Jim Thomas of the St. Louis Post-Dispatch says Linehan entered this season determined to handle defeats more effectively. Now's his chance.
Steve Korte of the Belleville News-Democrat says the Rams' lack of enthusiasm in the opener stemmed from their inability to execute, according to Linehan.
Dave Boling of Seahawks Insider breaks down Mike Holmgren's day-after-game news conference. The Bills' fake field goal might have stretched the rulebook, but that was the least of the Seahawks' concerns following a horrendous opener.
Also from Boling: Nate Burleson was stunned to find out he'll miss the rest of the season. Meanwhile, Matt Hasselbeck is no longer receiving treatment for his back.
And this: "Embarrassing" is the word to describe Seattle's opening-week performance.
Clare Farnsworth of the Seattle Post-Intelligencer says Burleson's injury was of the non-contact variety.
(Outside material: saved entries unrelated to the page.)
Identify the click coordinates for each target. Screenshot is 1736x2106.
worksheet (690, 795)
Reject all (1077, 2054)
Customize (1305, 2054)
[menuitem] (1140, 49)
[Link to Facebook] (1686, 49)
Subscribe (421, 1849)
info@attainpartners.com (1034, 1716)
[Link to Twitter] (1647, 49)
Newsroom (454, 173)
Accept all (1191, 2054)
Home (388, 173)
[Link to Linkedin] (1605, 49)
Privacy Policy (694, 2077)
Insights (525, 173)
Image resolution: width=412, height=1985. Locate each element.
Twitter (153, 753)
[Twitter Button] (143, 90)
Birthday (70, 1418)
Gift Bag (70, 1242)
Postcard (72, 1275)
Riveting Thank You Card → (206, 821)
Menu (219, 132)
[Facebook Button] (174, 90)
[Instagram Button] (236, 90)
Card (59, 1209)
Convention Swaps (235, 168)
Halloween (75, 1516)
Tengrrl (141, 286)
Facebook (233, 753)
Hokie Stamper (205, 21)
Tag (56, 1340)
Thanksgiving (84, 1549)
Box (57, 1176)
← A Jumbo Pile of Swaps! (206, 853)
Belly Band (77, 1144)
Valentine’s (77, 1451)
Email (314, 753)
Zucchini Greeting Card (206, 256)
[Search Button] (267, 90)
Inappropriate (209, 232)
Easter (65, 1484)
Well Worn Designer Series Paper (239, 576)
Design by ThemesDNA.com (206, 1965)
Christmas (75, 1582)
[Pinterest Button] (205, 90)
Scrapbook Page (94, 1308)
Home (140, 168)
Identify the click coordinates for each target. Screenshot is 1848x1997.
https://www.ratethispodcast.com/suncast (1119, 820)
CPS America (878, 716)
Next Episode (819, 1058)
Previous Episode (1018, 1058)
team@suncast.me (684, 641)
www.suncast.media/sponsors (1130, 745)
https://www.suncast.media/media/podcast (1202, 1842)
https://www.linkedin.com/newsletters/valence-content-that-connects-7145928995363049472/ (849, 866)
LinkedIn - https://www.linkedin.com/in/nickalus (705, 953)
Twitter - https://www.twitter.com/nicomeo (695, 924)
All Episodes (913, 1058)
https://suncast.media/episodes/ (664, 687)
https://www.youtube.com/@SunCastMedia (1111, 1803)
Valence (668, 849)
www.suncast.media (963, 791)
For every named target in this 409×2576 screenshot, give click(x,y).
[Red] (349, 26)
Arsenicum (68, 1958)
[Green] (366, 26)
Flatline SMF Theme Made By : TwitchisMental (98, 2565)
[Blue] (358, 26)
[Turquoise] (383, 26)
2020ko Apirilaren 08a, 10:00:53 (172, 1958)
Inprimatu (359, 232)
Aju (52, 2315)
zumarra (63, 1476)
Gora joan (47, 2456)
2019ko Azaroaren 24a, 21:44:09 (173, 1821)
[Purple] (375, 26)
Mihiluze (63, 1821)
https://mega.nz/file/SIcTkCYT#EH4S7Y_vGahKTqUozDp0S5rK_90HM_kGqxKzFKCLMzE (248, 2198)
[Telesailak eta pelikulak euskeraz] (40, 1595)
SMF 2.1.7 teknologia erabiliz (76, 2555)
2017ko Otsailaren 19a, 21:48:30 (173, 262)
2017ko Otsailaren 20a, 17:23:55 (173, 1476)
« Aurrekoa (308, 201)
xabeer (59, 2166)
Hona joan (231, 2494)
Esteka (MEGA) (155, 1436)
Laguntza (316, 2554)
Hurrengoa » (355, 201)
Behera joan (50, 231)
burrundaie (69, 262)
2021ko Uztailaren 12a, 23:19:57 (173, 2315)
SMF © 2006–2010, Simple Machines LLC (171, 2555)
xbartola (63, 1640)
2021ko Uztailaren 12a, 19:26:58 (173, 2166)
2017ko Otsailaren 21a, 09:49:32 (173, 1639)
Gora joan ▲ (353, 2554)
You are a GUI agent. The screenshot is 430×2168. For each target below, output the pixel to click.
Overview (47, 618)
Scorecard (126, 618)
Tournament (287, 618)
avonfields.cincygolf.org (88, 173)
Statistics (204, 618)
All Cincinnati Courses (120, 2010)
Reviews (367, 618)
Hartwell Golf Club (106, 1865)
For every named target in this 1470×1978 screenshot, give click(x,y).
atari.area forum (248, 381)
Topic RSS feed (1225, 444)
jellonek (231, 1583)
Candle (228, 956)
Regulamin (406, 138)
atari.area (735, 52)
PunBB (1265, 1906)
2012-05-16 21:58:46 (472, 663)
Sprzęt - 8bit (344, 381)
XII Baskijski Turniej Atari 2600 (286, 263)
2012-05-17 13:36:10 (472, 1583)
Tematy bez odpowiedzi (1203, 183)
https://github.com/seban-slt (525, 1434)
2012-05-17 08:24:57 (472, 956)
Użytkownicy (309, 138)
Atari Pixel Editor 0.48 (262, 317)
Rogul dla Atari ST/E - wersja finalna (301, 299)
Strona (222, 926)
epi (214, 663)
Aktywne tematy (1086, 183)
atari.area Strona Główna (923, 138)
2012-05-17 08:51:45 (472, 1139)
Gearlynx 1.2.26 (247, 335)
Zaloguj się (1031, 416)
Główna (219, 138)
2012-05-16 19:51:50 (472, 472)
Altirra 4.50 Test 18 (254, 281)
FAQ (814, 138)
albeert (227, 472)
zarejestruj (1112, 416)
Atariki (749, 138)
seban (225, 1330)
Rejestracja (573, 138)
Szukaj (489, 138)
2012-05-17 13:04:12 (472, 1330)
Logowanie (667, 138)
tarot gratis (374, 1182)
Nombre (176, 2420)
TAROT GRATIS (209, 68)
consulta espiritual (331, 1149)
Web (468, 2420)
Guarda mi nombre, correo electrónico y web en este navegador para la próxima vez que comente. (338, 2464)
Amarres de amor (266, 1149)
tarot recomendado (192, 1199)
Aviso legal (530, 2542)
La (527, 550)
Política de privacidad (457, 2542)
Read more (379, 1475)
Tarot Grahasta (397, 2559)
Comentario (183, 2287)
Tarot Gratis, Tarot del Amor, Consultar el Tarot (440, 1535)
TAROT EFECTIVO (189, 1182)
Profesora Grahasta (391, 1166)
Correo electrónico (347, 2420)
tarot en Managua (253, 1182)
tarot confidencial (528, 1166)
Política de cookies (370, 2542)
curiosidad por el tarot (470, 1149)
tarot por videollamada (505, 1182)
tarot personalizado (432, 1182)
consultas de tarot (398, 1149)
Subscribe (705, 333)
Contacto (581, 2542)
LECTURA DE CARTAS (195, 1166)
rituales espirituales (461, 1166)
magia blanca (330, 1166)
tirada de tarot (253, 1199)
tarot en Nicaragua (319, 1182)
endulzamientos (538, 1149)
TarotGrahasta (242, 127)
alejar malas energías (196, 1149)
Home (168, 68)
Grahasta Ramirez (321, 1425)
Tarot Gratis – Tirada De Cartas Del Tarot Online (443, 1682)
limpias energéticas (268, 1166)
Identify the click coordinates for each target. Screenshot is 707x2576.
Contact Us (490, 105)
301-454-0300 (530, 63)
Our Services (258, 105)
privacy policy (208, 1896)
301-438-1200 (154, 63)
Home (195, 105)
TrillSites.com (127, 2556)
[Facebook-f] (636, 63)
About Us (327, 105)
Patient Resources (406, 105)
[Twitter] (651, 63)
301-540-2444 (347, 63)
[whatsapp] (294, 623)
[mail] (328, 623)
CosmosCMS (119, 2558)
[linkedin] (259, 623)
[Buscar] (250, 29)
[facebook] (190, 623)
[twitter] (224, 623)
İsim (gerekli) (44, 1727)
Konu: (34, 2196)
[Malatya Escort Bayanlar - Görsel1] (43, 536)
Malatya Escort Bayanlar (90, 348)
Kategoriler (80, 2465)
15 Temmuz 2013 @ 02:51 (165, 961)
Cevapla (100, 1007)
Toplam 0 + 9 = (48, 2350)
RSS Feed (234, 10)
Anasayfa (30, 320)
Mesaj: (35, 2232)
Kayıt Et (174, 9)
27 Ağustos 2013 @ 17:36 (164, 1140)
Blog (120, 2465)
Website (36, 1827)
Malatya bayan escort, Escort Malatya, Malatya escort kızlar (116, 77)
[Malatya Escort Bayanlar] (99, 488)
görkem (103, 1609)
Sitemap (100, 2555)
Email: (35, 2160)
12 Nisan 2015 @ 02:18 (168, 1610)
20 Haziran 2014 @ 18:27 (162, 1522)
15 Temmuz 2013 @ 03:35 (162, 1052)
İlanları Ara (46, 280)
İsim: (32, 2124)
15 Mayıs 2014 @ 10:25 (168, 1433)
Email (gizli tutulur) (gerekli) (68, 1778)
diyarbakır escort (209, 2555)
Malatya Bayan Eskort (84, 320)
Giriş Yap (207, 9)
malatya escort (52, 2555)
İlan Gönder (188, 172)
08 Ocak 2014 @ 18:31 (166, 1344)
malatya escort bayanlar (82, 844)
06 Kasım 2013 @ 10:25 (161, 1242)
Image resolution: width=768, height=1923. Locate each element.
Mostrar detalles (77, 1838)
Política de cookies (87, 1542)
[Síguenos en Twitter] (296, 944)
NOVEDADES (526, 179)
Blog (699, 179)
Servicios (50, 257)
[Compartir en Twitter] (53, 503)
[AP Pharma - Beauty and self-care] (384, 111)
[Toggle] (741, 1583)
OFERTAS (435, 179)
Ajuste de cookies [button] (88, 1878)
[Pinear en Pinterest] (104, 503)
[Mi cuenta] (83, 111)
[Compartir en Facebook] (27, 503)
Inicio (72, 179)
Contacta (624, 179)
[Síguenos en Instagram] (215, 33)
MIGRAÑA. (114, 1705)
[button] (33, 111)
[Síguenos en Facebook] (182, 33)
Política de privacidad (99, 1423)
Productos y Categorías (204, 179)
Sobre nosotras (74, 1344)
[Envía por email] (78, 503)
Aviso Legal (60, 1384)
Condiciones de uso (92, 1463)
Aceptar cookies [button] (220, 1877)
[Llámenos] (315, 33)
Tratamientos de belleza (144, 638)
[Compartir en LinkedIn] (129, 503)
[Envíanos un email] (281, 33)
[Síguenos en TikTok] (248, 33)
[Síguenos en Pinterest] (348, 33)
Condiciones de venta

He simply planted on the leg.
Also from Farnsworth: A breakdown of the Seahawks' injury situation.
Greg Johns of the Seattle Post-Intelligencer says backup quarterback Seneca Wallace might need to play receiver for the Seahawks. If not now, when?
Matt Barrows of the Sacramento Bee says the 49ers are considering their options at quarterback while backup Alex Smith awaits word on his shoulder.